■ **TASK DIRECTIONS**:
Every line in the data below from the one containing "675x254 pixels. Task: Click" down to the one containing "711x352 pixels.", both included, must be retyped exactly; no other line is to appear.
*** DATA FOR REVIEW
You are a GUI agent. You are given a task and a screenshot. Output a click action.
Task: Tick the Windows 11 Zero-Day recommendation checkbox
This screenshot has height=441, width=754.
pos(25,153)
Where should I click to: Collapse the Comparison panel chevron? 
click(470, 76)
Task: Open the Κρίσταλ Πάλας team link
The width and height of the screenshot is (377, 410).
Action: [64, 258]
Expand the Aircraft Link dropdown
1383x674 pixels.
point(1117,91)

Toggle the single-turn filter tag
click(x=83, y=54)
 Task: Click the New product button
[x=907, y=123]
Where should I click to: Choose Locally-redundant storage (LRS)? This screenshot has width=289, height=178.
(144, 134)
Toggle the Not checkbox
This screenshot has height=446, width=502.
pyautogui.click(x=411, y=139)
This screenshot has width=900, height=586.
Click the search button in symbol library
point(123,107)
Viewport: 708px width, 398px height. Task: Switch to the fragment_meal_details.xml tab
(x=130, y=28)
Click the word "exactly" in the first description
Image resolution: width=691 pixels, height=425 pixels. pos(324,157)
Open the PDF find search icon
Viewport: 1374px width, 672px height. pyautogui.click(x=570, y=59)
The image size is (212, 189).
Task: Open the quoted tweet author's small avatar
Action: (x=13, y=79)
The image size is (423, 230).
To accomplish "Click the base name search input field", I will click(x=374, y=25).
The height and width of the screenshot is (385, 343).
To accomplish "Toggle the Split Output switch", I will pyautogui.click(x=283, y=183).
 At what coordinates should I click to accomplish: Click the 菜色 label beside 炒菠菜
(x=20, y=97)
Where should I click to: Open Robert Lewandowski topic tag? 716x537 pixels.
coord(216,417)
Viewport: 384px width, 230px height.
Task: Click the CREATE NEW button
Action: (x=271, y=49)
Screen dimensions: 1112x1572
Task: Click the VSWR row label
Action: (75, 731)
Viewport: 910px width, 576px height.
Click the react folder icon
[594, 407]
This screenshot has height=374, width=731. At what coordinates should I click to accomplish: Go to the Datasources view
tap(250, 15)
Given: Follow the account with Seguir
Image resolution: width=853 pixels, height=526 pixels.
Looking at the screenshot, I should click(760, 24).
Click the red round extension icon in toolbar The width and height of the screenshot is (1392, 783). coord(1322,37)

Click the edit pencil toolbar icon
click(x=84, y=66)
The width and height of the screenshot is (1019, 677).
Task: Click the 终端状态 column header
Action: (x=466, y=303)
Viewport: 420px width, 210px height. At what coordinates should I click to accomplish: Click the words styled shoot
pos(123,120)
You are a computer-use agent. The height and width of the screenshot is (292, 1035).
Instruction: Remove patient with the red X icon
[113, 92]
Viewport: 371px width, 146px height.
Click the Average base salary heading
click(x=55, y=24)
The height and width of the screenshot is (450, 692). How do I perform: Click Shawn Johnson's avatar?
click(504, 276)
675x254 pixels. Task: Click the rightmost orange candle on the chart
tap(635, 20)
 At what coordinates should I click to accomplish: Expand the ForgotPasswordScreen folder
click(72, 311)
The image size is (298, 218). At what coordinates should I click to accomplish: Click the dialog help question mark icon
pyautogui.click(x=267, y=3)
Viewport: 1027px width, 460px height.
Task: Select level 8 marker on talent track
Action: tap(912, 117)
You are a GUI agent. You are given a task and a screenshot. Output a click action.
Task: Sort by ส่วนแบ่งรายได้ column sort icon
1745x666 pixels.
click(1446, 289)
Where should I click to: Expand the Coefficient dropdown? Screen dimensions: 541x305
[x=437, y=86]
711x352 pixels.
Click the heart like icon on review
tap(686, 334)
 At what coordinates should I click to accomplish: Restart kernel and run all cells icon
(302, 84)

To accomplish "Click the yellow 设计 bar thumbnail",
******
■ **EXERCISE OUTPUT**:
675x254 pixels. Task: Click the rightmost orange candle on the chart
tap(635, 20)
 At what coordinates should I click to accomplish: Expand the ForgotPasswordScreen folder
click(72, 311)
The image size is (298, 218). At what coordinates should I click to accomplish: Click the dialog help question mark icon
pyautogui.click(x=267, y=3)
Viewport: 1027px width, 460px height.
Task: Select level 8 marker on talent track
Action: tap(912, 117)
You are a GUI agent. You are given a task and a screenshot. Output a click action.
Task: Sort by ส่วนแบ่งรายได้ column sort icon
1745x666 pixels.
click(1446, 289)
Where should I click to: Expand the Coefficient dropdown? Screen dimensions: 541x305
[x=437, y=86]
711x352 pixels.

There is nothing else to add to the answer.